Theorem on the Preservation of Sign for the Limit of a Function

Let f(x) be a function defined and continuous in a neighborhood of the point x₀. If f(x₀) > 0, then there exists a number δ > 0 such that f(x) > 0 for all x in the interval (x₀ - δ, x₀ + δ).

Example

Consider the function:

$$ f(x) = \frac{1}{x} $$

At the point x₀ = 2, the function evaluates to f(x₀) = 0.5:

$$ f(2) = 0.5 $$

Let’s look at a neighborhood around x₀ = 2 with δ = 0.2:

$$ (x_0 - \delta, \, x_0 + \delta) $$

$$ (2 - 0.2, \, 2 + 0.2) $$

$$ (1.8, \, 2.2) $$

Within the interval (1.8, 2.2), the function f(x) remains strictly positive:

$$ f(1.8) = \frac{1}{1.8} = 0.55 \\ f(2.2) = \frac{1}{2.2} = 0.45 $$

Graphically, this can be illustrated as follows:

Note.
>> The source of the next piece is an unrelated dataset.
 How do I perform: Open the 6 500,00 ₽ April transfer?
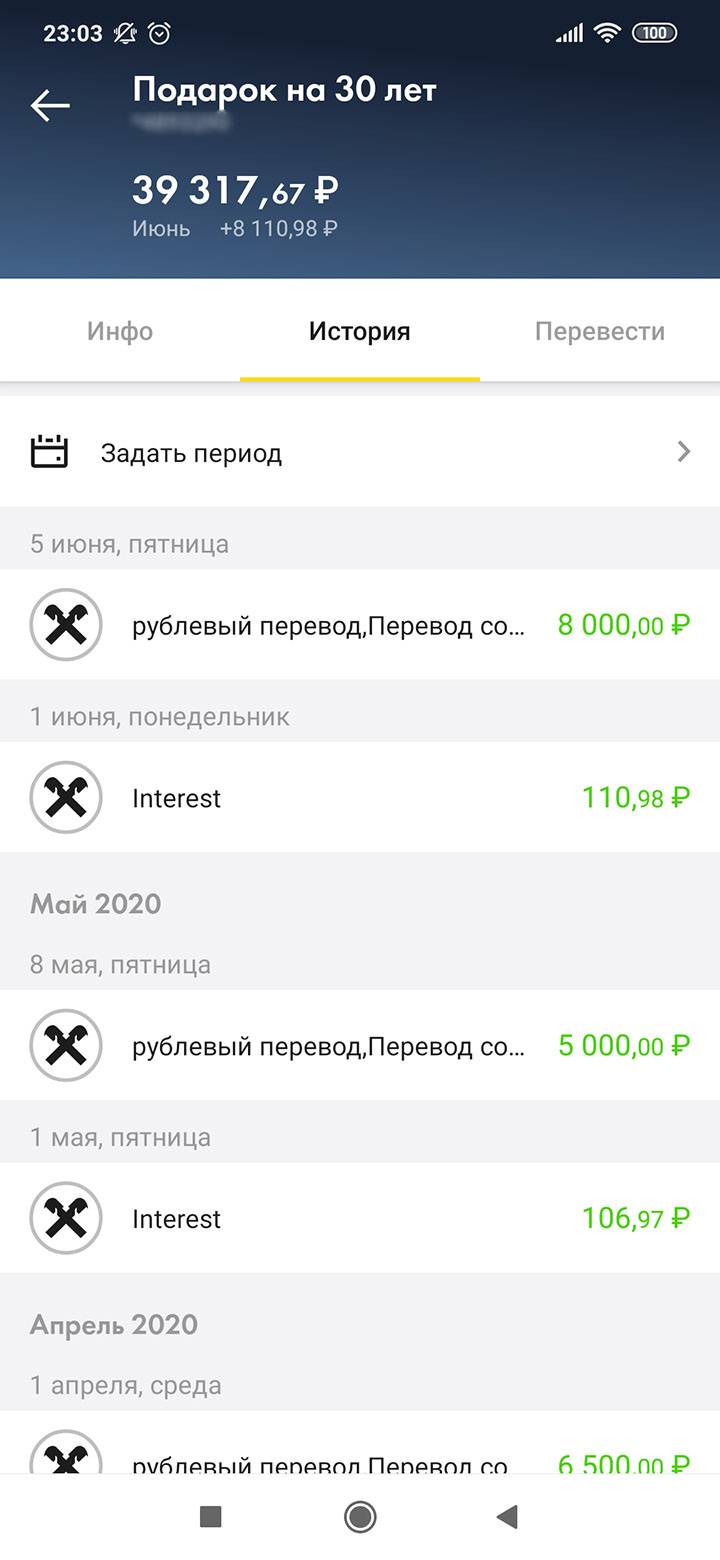(x=360, y=1443)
For any x₀ such that f(x₀) > 0, it is always possible to find some δ > 0 that defines a neighborhood in which f(x) > 0 for all x ∈ (x₀ - δ, x₀ + δ). 

Proof

Since the function is positive at the point x₀:

$$ f(x_0) > 0 $$

We choose:

$$ \epsilon = \frac{f(x_0)}{2} $$

By the definition of the limit, there exists a δ > 0 such that:

$$ |f(x) - f(x_0)| < \epsilon $$

which is equivalent to:

$$ |f(x) - f(x_0)| < \frac{f(x_0)}{2} $$

This leads to the double inequality:

$$ -\frac{f(x_0)}{2} < f(x) - f(x_0) < \frac{f(x_0)}{2} $$

Adding f(x₀) to all sides gives:

$$ f(x_0) - \frac{f(x_0)}{2} < f(x) < f(x_0) + \frac{f(x_0)}{2} $$

Since f(x₀) - f(x₀)/2 simplifies to f(x₀)/2:

$$ f(x_0) - \frac{f(x_0)}{2} = \frac{f(x_0)}{2} $$

And because f(x₀) > 0, it follows that f(x₀)/2 > 0. Therefore, f(x) remains strictly positive in the neighborhood:

$$ 0 < \frac{f(x_0)}{2} < f(x) < \frac{3f(x_0)}{2} $$

And so on.